Medics have dismissed government plans to slash doctor charges, saying it will not make Universal Health Care (UHC) achievable.
The Kenya Medical Association (KMA) said the push to cut the fees by 20 per cent, which targets private facilities, will not be significant in the overall cost of healthcare as most public hospitals don’t have enough doctors or equipment.
The medics’ body argued that in public hospitals, there is no doctor’s charge being levied as most doctors are on salary.
“Pricing in the private sector should be market-controlled. It is the same way you can walk to a small hotel and take tea at Sh10 or go to another and buy the same for Sh1,000. It should be a matter of choice ,” said KMA President Jacqueline Kitulu.
Director Medical Services Jackson Kioko said the ministry had taken UHC seriously and one of its tasks is making healthcare not just affordable, but also accessible.
Kioko said Kenya is among countries where the cost of healthcare is beyond the reach of almost 40 per cent of the population.
“One of the reasons Kenyans travel abroad for treatment is because services there are cheaper especially essential medicine and diagnostics services,” said Kioko.
The State’s move to include slashing of doctors’ charges as part of the UHC agenda has not been received warmly by medics as KMA noted that the kind of package adopted has not included private facilities.
“UHC in its definition is tax-based and in public hospitals.
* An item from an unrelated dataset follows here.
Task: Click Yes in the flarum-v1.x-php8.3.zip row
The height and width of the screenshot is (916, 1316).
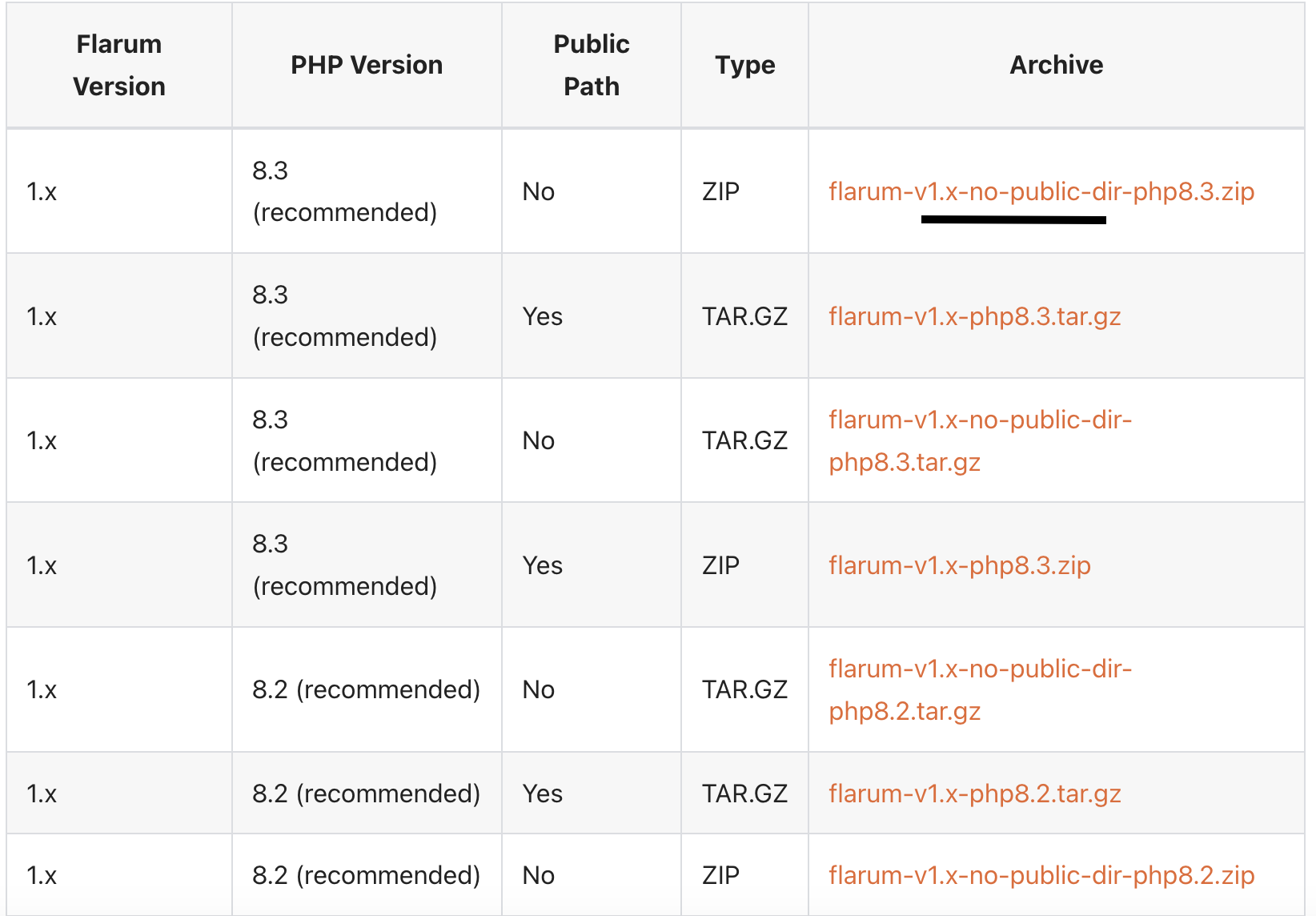Action: click(x=543, y=565)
This means there will be no fee for citizens seeking treatment in public hospitals and, therefore, looking at doctor’s fees alone does not have an effect on implementation of UHC,” said KMA treasurer Supa Tunje.
The Kenya Medical Practitioners and Dentists Board on Friday submitted a preliminary report with the said 20 per cent reduced doctor’s charges recommendations to the Health Cabinet Secretary Sicily Kariuki.